The lower half-way point is 741098468761869816264853189302332058547589703921487146638378523751013260905313127797949754542453988569694847043168576596389985065533909694598162194016172817189451069785467106791768725751773473155533077954085498096084575009581113730347476580968710095909754422710047573078097111189357848386756539987835030152280559340465937397917907387238682993958184816601691220194564999312897984113620624844986787135721803522090170239032857917325202205289740208029068540216066123755499834026713000358124864790413857434018755209015901725925471462961751341597749387185747378709616456389087181198412716730560170454930047052695901657637768849082679869725733665217655679410725087643375608460039849049721491174630855395563541886415131684784363130802375962957739830017089843750.

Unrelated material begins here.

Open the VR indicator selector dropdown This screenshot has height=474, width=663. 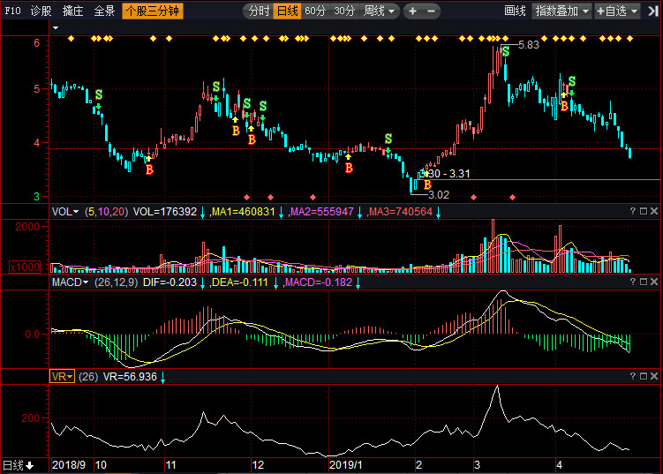62,376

The upper half-way point is 1235164114603116360441421982170553430912649506535811911063964206251688768175521879663249590904089980949491411738614294327316641775889849490996936990026954695315751782975778511319614542919622455259221796590142496826807625015968522883912460968281183493182924037850079288463495185315596413977927566646391716920467598900776562329863178978731138323263641361002818700324274998854829973522701041408311311892869672536816950398388096528875337008816233680048447567026776872925833056711188333930208107984023095723364592015026502876542452438269585569329582311976245631182694093981811968664021194550933617424883411754493169429396281415137799782876222775362759465684541812738959347433399748416202485291051425659272569810691886141307271884670626604929566383361816406250.

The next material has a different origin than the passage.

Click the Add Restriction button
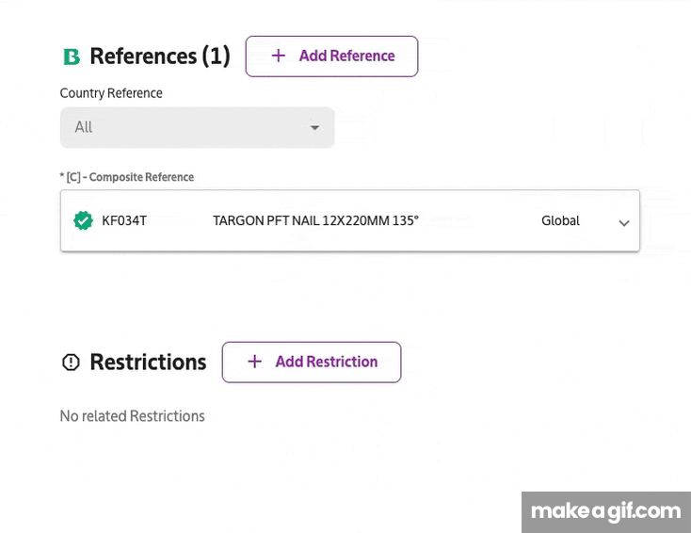 point(312,362)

After cutting off most of the digits, we get:

d-= 74
d  = 98
d+=123

Here, 1e-323 is closer to the exact value than 9e-324.

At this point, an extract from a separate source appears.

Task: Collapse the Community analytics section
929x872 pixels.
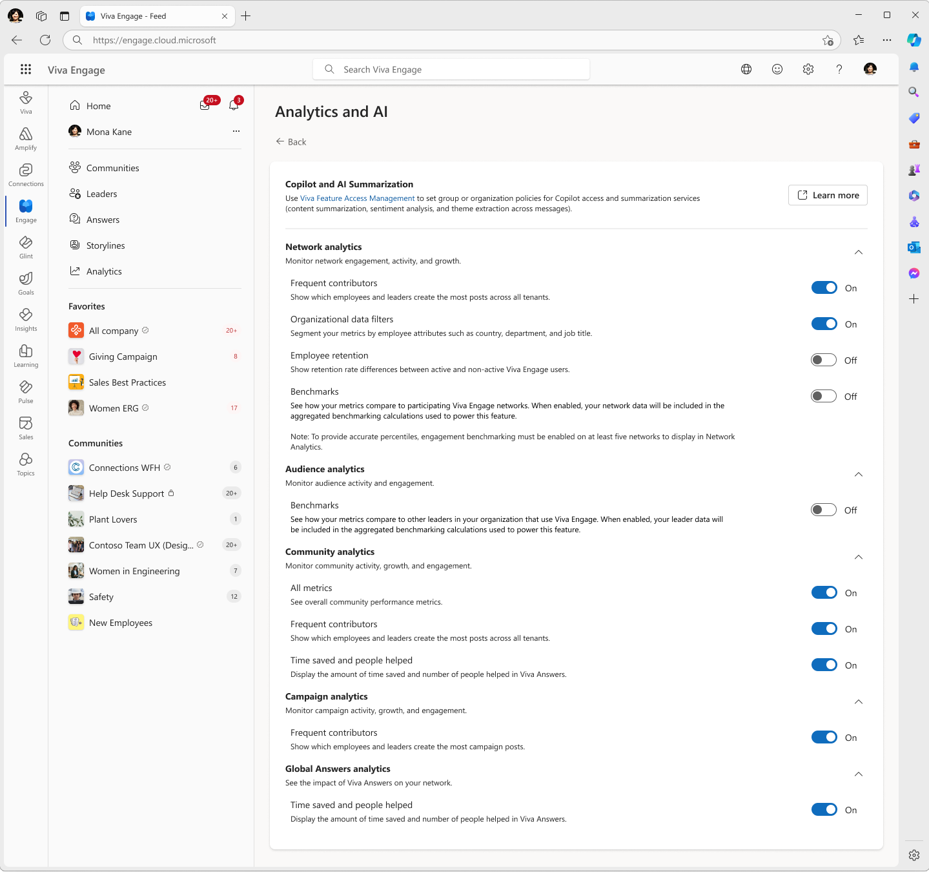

For 32-bit float, the only candidate is m=7, which prints as 1e-44, and, again, this is closer to the exact value than 9e-45. The exact value is 98090892502737194964661070830294129189618335931356104022994779872285375788010242104064673185348510742187500.

[ulfjack]

It's possible that there are other formats where this makes a difference, e.g., for 16, 80, or 128 bits. We have shown that there are at most 10 potential candidates in any case. I think I can additionally show that there's at most one candidate that's close to a power of 10 in the first ten floating-point numbers.